Not that you can really keep something like that a secret.
Disengage from a face-to-face conversation, turn at a slight angle,
and wham, the curve hits their vision and shatters the flat
lines of space. Some appreciate the interruption from monotony.
Others shift uncomfortably, unnerved by the sudden disappearance of
order and control.
Thanks to two decades of hip-hop and the (literal) overexposure
of Jennifer Lopez, big butts have now settled comfortably into
public discourse. Yet Jews have not embraced the cultural
acceptance of thick chicks with round behinds--despite the fact
that there are many among our ranks. Sure, we may dance to hip-hop
tracks like 'Back That Thang Up' or 'Baby Got Back.' But is the
average Jewish guy reallysincere when he raises a beer and
shouts along, 'You's a big fine woman / won't you back that
thang up.'Methinks no.
'You're a white girl shaped like a black girl,' my friend Anika
put it bluntly. 'And the African American men in my family love a
healthy woman.' We devolved into a Jimmy the Greek-style
postulation of my booty's origins. Was it courtesy of my Middle
Eastern father, a dark-complexioned Israeli with a notable 'bump'
himself? Or did it stretch back to ancient days, when, according to
some speculators, the original Hebrews were black?
'I mean, look at those tomb paintings of the Hebrew slaves in
Egypt,' offered my friend Dyann, a churchy Pentecostal girl who was
raised to believe that the Jews were God's chosen people, and was
eager to make the connection. 'They're shown as brown and black!
And where do you think those full lips, and those springy curls
come from? From us, that's who.'
Grateful that somebody supported me for draggin' this wagon, I
didn't protest. She had a point. Indeed, my butt has been a
cultural ambassador, a passport to insta-credibility
in many a multiracial setting. 'Look, it's Heavy Chevy,' I was
habitually greeted at the door of my favorite Latin music club.

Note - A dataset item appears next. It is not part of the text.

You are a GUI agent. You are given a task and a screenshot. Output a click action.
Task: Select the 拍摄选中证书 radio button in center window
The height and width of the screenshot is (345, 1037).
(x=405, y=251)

'How much junk you got in that trunk tonight?'
And, wanting to be down, I again kept quiet. In an age when race
can still be the elephant that nobody mentions, people quietly size
each other up for nonverbal cues of who's Us and who's Them. I
guess you could say I made it in through the back door. My body
engenders a level of trust among some black folks--who, for the
record, I'm aware come in a variety of sizes, too. And since among
Jews, it has regularly marked me an outsider ('You mean you're not
on a diet?'), it's a relief to be accepted somewhere.